Relative newcomers to Mandarin may appreciate that for common words tone sandhi is indicated in Wenlin with additional marks (a dot or line below the vowel). This feature can also be turned off, for those who want standard Pinyin.
There are, of course, many improvements beyond the area of Pinyin. Here are a few:
The flashcards are now set up to handle not just individual characters but polysyllabic words.
There’s full Unicode Unihan 6.0 support for more than 75,000 Chinese characters.
And for those who think 75,000 just isn’t enough, users can now access Wenlin’s CDL technology.
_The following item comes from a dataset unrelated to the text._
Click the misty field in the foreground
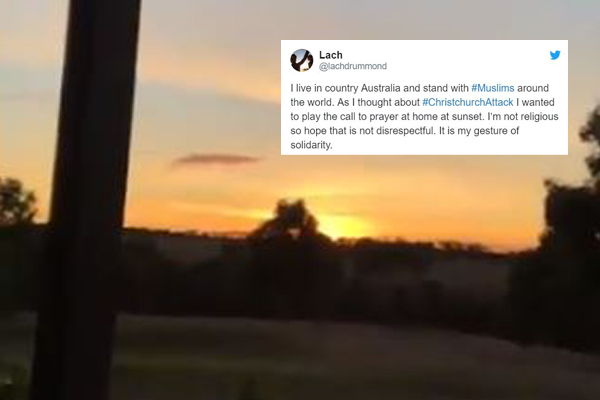The image size is (600, 400). pos(344,356)
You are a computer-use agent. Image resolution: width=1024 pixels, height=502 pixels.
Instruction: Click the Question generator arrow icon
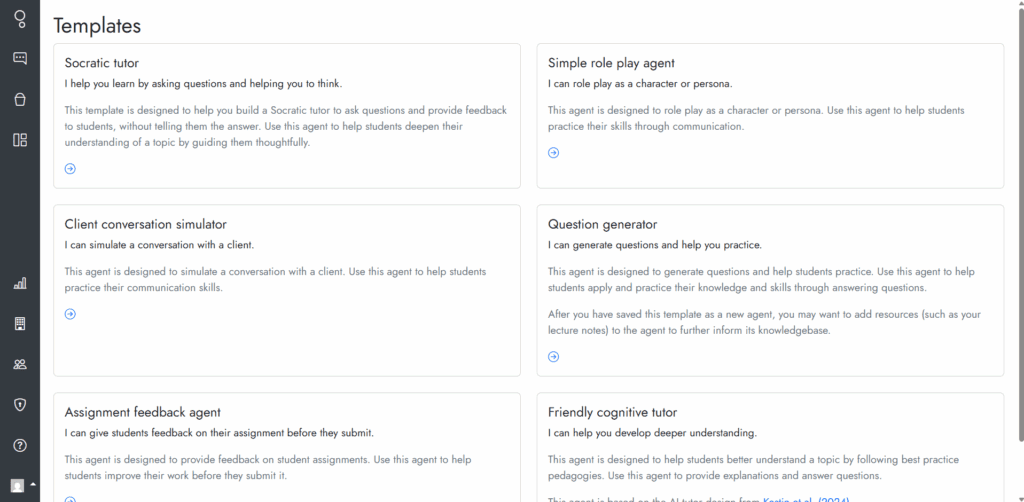pos(553,356)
Through this, users can create new, variant, and rare characters; moreover, these can be published and shared with other Wenlin users or CDL-friendly devices.
Seal script versions of more than 11,000 characters are provided.
Wenlin contains an e-edition of the Shuowen Jiezi (Shuōwén Jiězì / 說文解字 / 说文解字).
Coders will be interested to know that Wenlin appears to be headed toward becoming open-source.
Both Mandarin and English entries are marked with grade levels, which aids learners by indicating relative frequency of use. The levels for Mandarin words are based on the Hanyu Shuiping Kaoshi (Hànyǔ Shǔipíng Kǎoshì / 汉语水平考试 / 漢語水平考試 / HSK).
The full version (i.e., the CD with the program comes in a box and is likely packaged with a hard copy of the manual) is US$199, or US$179 if you download it from the Wenlin Web store. Upgrades from 3.x cost US$49.